UP is able to launch even though New Mexico doesn't have its spaceport license because its rocket will be operated under the terms of an FAA amateur waiver. Among other things, that means the SpaceLoft's burn time will be limited to no more than 15 seconds. Despite the limitations, the rocket should easily surpass the 62-mile altitude that marks the boundary of outer space, he said.

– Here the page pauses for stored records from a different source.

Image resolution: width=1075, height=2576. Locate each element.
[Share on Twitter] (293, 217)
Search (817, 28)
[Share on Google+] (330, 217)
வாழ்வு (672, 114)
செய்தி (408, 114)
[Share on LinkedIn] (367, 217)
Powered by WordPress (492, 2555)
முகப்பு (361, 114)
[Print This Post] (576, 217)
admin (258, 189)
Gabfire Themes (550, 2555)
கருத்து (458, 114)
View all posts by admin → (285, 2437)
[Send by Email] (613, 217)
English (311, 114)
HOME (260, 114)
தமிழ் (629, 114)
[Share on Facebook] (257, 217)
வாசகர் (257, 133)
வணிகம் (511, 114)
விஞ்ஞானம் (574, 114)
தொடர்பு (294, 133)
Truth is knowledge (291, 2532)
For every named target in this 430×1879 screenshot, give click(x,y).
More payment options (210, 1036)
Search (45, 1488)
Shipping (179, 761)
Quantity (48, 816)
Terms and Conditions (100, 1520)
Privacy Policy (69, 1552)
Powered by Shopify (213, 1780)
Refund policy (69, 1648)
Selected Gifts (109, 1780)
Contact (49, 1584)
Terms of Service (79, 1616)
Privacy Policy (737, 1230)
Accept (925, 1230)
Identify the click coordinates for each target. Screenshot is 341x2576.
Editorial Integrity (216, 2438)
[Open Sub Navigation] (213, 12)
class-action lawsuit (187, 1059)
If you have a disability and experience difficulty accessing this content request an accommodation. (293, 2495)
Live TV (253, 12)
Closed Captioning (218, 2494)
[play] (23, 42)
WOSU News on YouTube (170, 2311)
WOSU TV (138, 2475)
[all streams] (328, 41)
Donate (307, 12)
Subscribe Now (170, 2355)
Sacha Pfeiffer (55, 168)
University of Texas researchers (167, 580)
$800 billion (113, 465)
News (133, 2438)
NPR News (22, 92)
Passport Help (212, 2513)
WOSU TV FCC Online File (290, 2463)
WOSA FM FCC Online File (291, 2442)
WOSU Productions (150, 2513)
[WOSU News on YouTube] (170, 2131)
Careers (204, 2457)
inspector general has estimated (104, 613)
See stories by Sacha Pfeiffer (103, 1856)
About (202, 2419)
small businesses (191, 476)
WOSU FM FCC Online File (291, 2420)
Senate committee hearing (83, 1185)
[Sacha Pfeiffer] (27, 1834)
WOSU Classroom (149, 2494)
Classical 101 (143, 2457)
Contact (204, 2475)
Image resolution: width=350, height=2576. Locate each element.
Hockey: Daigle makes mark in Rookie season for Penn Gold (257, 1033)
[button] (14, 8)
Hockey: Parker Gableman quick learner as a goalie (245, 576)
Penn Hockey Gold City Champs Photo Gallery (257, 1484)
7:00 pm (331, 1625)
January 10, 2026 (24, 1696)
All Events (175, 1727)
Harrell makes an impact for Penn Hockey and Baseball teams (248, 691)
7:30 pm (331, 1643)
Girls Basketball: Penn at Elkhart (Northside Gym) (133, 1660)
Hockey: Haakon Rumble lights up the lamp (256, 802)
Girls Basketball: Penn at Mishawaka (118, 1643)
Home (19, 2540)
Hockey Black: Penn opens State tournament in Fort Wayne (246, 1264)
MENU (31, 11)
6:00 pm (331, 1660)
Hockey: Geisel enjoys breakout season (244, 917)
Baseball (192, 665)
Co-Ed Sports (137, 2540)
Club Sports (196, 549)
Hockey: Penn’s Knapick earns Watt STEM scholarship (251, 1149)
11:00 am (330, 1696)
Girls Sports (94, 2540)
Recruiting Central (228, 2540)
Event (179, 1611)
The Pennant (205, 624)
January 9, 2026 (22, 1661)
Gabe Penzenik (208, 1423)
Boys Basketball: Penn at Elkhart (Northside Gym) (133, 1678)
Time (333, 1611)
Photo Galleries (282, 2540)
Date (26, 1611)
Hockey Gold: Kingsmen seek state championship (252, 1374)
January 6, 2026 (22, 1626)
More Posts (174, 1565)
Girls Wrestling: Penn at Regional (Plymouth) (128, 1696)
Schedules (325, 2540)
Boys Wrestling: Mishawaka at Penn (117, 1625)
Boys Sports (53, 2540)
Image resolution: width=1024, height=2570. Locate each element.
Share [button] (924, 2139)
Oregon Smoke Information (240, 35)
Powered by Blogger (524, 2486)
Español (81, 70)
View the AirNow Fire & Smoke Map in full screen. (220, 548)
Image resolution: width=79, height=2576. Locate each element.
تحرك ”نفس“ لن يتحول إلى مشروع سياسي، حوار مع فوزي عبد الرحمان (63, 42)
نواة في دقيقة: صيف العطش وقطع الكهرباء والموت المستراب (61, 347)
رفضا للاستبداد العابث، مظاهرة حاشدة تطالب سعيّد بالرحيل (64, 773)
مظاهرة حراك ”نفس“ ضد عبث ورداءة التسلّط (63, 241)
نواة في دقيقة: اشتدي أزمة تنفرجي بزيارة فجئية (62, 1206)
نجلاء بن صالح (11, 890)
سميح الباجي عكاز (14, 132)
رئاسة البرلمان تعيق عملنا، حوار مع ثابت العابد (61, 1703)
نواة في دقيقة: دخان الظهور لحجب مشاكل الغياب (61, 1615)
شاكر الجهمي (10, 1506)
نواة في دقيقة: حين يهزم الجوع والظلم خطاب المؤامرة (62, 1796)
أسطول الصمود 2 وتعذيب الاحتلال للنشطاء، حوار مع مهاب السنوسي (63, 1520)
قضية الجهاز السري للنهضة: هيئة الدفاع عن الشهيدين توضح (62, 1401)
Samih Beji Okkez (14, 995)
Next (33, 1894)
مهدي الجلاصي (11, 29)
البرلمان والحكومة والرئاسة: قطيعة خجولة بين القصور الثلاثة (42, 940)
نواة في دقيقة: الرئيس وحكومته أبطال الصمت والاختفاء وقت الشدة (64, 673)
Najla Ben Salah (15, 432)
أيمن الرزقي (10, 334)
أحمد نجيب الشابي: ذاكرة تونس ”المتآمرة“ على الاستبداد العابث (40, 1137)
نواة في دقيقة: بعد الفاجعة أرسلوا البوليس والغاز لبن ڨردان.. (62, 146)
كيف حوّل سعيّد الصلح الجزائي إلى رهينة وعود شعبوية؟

In fact, the data gathered during the SpaceLoft mission will be used to support New Mexico's spaceport license application to the Federal Aviation Administration's Office of Commercial Space Transportation. That meshes with the state's plans to finish its application by the end of this year, in hopes of becoming a true spaceport in the first half of 2007.

There were two other items adding to this week's buzz about the Space Belt:

  • New Mexico state officials announced that they have selected a Los Angeles-based firm to do engineering and design work for spaceport facilities. In partnership with two New Mexico firms, DMJM/AECOM will be planning out the control building, hangars, launch-and-landing facilities, fuel depots and other infrastructure requirements for the nearly 15,000-acre site. The construction timetable calls for suborbital passenger spaceflights to begin in 2009 or 2010.
  • Flight International provided further details about the space tourism plans of Virgin Galactic, the anchor tenant for the New Mexico spaceport. Virgin has worked out a deal with Scaled Composites - the company in Mojave, Calif., that created the history-making SpaceShipOne rocket plane - for a fleet of "SpaceShipTwo" passenger spacecraft. The latest report says that SpaceShipTwo passengers will reach a maximum altitude of 87.5 miles (140 kilometers), feeling 4 G's on the way up and 7 G's on the way down.

One G, or gravity, is a measure of acceleration, equivalent to the pull you feel on Earth's surface at sea level. Here are a couple of more useful comparisons: Shuttle astronauts generally pull 3 G's, and the most challenging roller coasters give you 5 to 6 G's. SpaceShipTwo passengers will definitely have to take 7 G's lying down (in their cushioned, reclinable seats, that is).

Flight International also says SpaceShipTwo isn't likely to be unveiled until late next year. The first commercial flights may take off from and land back in Mojave, but eventually the main base of operations will shift to New Mexico - conceivably with takeoffs from the Upham spaceport and landings in, of all places, Roswell.